■ PASSAGE DU TEXTE ■

Discours de Thorbjørn Jagland
Secrétaire Général du Conseil de l'Europe

 

Embargo jusqu'au prononcé /Seul le prononcé fait foi

 

Mesdames et Messieurs les Ministres, Mesdames et Messieurs,

C'est la troisième fois en trois ans que nous nous retrouvons pour évoquer l'avenir de la Cour européenne des droits de l'homme. Le Comité des Ministres, la Cour, nos comités d'experts et bien d'autres ont été très actifs pendant cette période de réforme. Ce travail et le projet de déclaration dont nous disposons aujourd'hui débouchent sur un certain nombre de constats :

-                      tous les Etats membres reconnaissent la contribution extraordinaire de la Cour à la protection des droits de l'homme en Europe ;

-                      tous les Etats membres acceptent la compétence ultime de la Cour en matière d'interprétation de la Convention ;

-                      tous les Etats membres ont réaffirmé à l'unanimité leur attachement au droit de recours individuel ;

-                      tous les Etats membres acceptent l'obligation de mettre pleinement en œuvre les arrêts de la Cour. 

Le projet de déclaration met aussi l'accent sur le principe de subsidiarité qui sous-tend les travaux de la Cour depuis le tout début et sur la doctrine de la marge d'appréciation élaborée et développée par la Cour elle-même.

■ EXERCICE ÉCRIT 1 ■
Traduisez en anglais la phrase suivante du discours : « Le projet de déclaration met aussi l'accent sur le principe de subsidiarité qui sous-tend les travaux de la Cour depuis le tout début et sur la doctrine de la marge d'appréciation élaborée et développée par la Cour elle-même. »

■ DONNÉES ENREGISTRÉES ■
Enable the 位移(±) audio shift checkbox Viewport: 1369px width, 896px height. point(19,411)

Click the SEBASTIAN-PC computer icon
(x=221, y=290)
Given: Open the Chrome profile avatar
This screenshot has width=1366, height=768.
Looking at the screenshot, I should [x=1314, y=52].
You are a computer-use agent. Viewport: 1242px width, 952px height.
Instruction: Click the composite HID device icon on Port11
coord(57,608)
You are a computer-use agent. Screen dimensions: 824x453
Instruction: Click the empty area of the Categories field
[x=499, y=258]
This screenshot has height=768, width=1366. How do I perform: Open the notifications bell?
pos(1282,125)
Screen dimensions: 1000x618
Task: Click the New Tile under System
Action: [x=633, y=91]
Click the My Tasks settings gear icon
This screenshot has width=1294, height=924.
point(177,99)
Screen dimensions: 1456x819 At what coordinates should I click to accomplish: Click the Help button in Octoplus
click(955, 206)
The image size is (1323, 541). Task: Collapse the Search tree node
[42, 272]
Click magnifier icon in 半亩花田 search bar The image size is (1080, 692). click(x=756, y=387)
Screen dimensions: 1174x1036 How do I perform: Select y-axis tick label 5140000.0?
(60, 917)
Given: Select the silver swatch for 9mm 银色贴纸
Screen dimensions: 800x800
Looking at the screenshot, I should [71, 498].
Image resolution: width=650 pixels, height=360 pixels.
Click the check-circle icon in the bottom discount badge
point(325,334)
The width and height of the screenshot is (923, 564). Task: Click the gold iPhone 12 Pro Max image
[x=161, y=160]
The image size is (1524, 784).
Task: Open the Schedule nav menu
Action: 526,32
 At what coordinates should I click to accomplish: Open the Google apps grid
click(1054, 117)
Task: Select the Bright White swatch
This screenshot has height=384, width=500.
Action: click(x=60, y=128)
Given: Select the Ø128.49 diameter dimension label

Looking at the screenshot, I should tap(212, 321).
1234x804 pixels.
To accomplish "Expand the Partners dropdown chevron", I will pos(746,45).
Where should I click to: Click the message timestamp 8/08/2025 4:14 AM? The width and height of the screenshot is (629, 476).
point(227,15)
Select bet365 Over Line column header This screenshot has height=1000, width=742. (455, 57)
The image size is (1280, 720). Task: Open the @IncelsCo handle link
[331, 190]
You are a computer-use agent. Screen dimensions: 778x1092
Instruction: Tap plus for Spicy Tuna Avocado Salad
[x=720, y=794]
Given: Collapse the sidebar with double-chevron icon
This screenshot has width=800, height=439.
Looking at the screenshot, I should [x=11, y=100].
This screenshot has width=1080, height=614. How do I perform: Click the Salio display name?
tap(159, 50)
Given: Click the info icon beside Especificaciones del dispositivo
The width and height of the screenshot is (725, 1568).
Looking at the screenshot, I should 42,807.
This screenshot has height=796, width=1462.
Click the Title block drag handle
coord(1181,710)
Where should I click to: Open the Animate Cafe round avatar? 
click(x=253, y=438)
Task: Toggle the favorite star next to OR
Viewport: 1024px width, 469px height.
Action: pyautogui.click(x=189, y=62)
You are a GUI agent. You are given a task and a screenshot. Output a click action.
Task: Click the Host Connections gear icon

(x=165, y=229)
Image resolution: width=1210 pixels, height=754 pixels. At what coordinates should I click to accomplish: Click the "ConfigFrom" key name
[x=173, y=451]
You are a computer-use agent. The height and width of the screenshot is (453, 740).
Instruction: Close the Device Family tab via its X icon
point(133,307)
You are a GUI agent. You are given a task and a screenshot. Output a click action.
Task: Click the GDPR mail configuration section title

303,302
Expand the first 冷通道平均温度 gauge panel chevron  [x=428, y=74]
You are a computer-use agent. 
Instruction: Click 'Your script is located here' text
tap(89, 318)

■ EXERCICE ÉCRIT 2 ■
Présentez en tableau Markdown les enregistrements, de la première ligne jusqu'à la ligne contenant "[x=499, y=258]", avec les colonnes N° et Ligne. Omettez les lignes vides.

■ RÉPONSE ATTENDUE 1 ■
The draft declaration also places emphasis on the principle of subsidiarity, which has underpinned the work of the Court from the very beginning, and on the doctrine of the margin of appreciation devised and developed by the Court itself.

■ RÉPONSE ATTENDUE 2 ■
| N° | Ligne |
|---|---|
| 1 | Enable the 位移(±) audio shift checkbox Viewport: 1369px width, 896px height. point(19,411) |
| 2 | Click the SEBASTIAN-PC computer icon |
| 3 | (x=221, y=290) |
| 4 | Given: Open the Chrome profile avatar |
| 5 | This screenshot has width=1366, height=768. |
| 6 | Looking at the screenshot, I should [x=1314, y=52]. |
| 7 | You are a computer-use agent. Viewport: 1242px width, 952px height. |
| 8 | Instruction: Click the composite HID device icon on Port11 |
| 9 | coord(57,608) |
| 10 | You are a computer-use agent. Screen dimensions: 824x453 |
| 11 | Instruction: Click the empty area of the Categories field |
| 12 | [x=499, y=258] |